EXERCISES:
[1] In the essay on the devastation of Okinawa, how many casualties did the Allied forces suffer on the first day of the invasion?
[2] Continue the essay on the devastation of Okinawa from the point where it stops.

PAGE EXTRACT:

28A. Devastation of Okinawa
Susan Rutherford asked this question
“The Menkyo system seems to me a very important, core part of the martial arts system. Without a way to continue our training out of the physical world, there would be only fighting for the Olympics or for exercise. Why do you feel that so few instructors have continued to use this system out of the thousands who could and are there other similar systems, ways to learn in which they are teaching?”
The answer to “Why do you feel that so few instructors have continued to use this system out of the thousands who could,” will take several essays. The first has to do with Okinawa in the twenty years following April 1945.
For six days prior to April 1, 1945 the Allied Forces under Admiral Chester Nimitz bombed and shelled Okinawa. Then bombing and shelling ceased so that the marines could land. By the end of the first day of invasion 60,000 allied troops had landed on a small beach ten miles north of Naha, the largest city on the islands. The allies met little resistance. In fact there were only 28 casualties that first day, most of which were from friendly fire.
By day three (April 3) the marines had secured a swath of island all the way across the isthmus, captured Yontan and Kadena airfield and by such actions had separated the north part of the island from the south part. Most of this great accomplishment was done without any resistance. The Japanese were waiting, but no one knew where.
One occurrence worth noting was at Yontan Airfield. It was captured by the Americans about an hour after Kadena airfield. The 6th Division Marines moved so quickly and calmly that the airfield appeared to be in normal operation. A Japanese Zero circled, assessed and felt it was safe. He landed, got out of his plane and started to walk to the hangers before he recognized that the airfield had fallen. He was killed as he drew his pistol.
The north part of the island above the landing beach was mostly hilly with ridges, valley and dense forest. The Americans had surmised that it would take a long time to root out the Japanese from such terrain. They were wrong. Going north of the beach head the Americans encountered only pockets of resistance. Within a short time the north had been secured. Where were the Japanese?
Lieutenant General Mitsuru Ushijima knew from the very first what his job was. He was to delay the Americans and destroy as many of them as possible without regard to the safety of his troops. Instead of selecting the north of the island for guerrilla type fighting he chose to force the Americans into open front fighting.
Let’s get the picture straight. Admiral Nimitz’s navy was being bombarded by kamikaze pilots. He had lost ships and was under suicidal attack on a near daily basis. Nimitz needed to secure Okinawa immediately to prevent the loss of more of his ships. This was urgent. Somehow Ushijima had surmised such. If Ushijima had taken his men into the north forests Nimitz could have sealed the area off and just let them starve while securing the airfields. Ushijima wisely decided to make his stand in Shuri (the capitol of Okinawa). The Americans needed to capture Shuri if they were to stop kamikaze attacks. They needed to take both Machinato airfield four miles north of the city of Naha and Naha airfield two miles south of Naha.

MATERIAL PROVIDED:
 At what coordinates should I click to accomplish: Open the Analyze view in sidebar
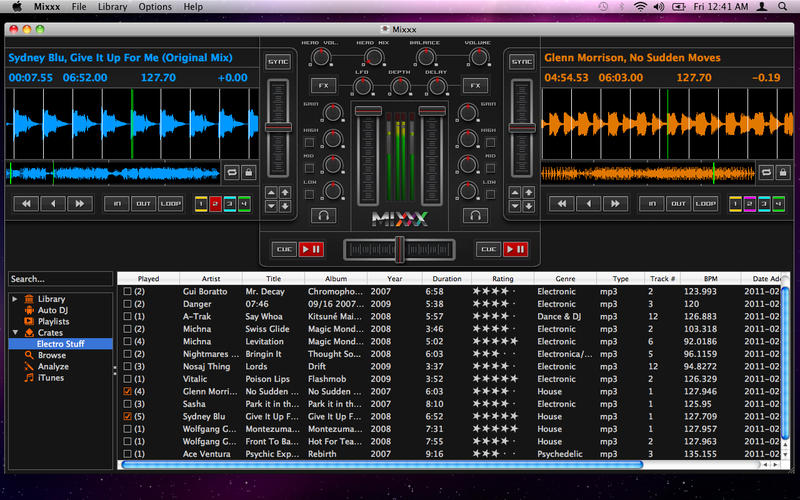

SOLVED TASKS:
[1] There were 28 casualties, most of them from friendly fire.

[2]
Ushijima set up long before the Americans descended on Shuri. He had put all his forces together and fortified three hills each which could defend the flanks of the others. He had interconnecting tunnels leading among the three hills and even to his headquarters so that men could fight and immediately escape thru the tunnels blasting them closed as they retreated. His headquarters were 100 feet below the Imperial Palace in Shuri. Bombs couldn’t touch him. He had more than 100,000 troops at his disposal, although the Allies had far underestimated his forces.
The Americans moved southward with confidence. The land was open fields of rice in the area for miles. Then the land became convoluted ridges with deep valleys around Shuri. As they passed beyond the rice fields they realized the honeymoon was over. Ushijima, an officer of the Dai Nippon Butokukai who had trained in military strategy and tactics, was totally ready. He had been waiting for them.
The Americans would fight up one ridge trying to take a summit. They lost a man for every horizontal foot gained. Then once they seized the summit they could not hold it because that summit was in direct line of fire from Ushijima’s other two summits. The Japanese artillery had been pre-aimed so that coordinates were already known to Ushijima’s men. The Americans were being torn apart. The loss of life was staggering. The Americans retreated only to attack again with more losses each time.
At the same time Admiral Nimitz’s navy was being subjected to intense kamikaze raids. The condition of the allied forces was becoming desperate. The marines were being torn apart limb by limb; the navy was being bombed by insane suicide missions. Something had to be done immediately. The marines and the navy had fought a near fruitless battle for nearly three weeks. The answer appeared to require a re-beating of the island with the navy’s big guns and lots of air strikes. The most massive artillery campaign of the Pacific war was launched on April 19, 1945.
The campaign was nearly beyond belief. A total of 324 pieces of artillery took part in dropping 19,000 shells on Shuri. In the morning mists six battleships, six cruisers and six destroyers joined the fracas. As the mist cleared 650 planes thundered in with bombs, rockets, napalm and machine-gun fire. Shuri Castle, under which the general’s command post was securely tucked, was hit with 1000 pound bombs. Ushijima felt the blasts 100 feet below.
Forty-minutes after the last air-patrol withdrew the marines attacked Shuri. They were exuberant and confident that the Japanese were demolished. But 20 minutes after the last bomb fell the Japanese emerged from the subterranean tunnels and remounted their machine-gun nests and mortar mounts. The Americans were shocked to find they could make no more progress than before the raging artillery assault. For an example, of 30 American tanks attacking Kakazu Ridge 22 were destroyed. The marines could not advance on Shuri even after a devastating blitzkrieg.
The Americans still didn’t know about the elaborate tunnel system. They could not figure out how the Japanese had done it. Men and machines seemed to be immune to the bombs. Surely the Americans didn’t know that the intricate system of tunnels allowing the Japanese immediate protection from bombs nor did they know that the tunnel system even had a narrow-gauge railway system to move heavy pieces of equipment to and from the front lines. All the Americans knew was what they saw; the Japanese had withstood the heaviest bombardment any American had ever witnessed and seemed not to lose even one position.
The Japanese tactics were so well worked out it is hard to imagine. The Japanese would let the Americans gain ground to above a steep ridge during a day. Then the Japanese would send fresh troops against the Americans during night time and force them back over the steep ridge. Many Americans died in the down-climbing by losing hand holds or not seeing the step below. The Americans paid a fearsome price.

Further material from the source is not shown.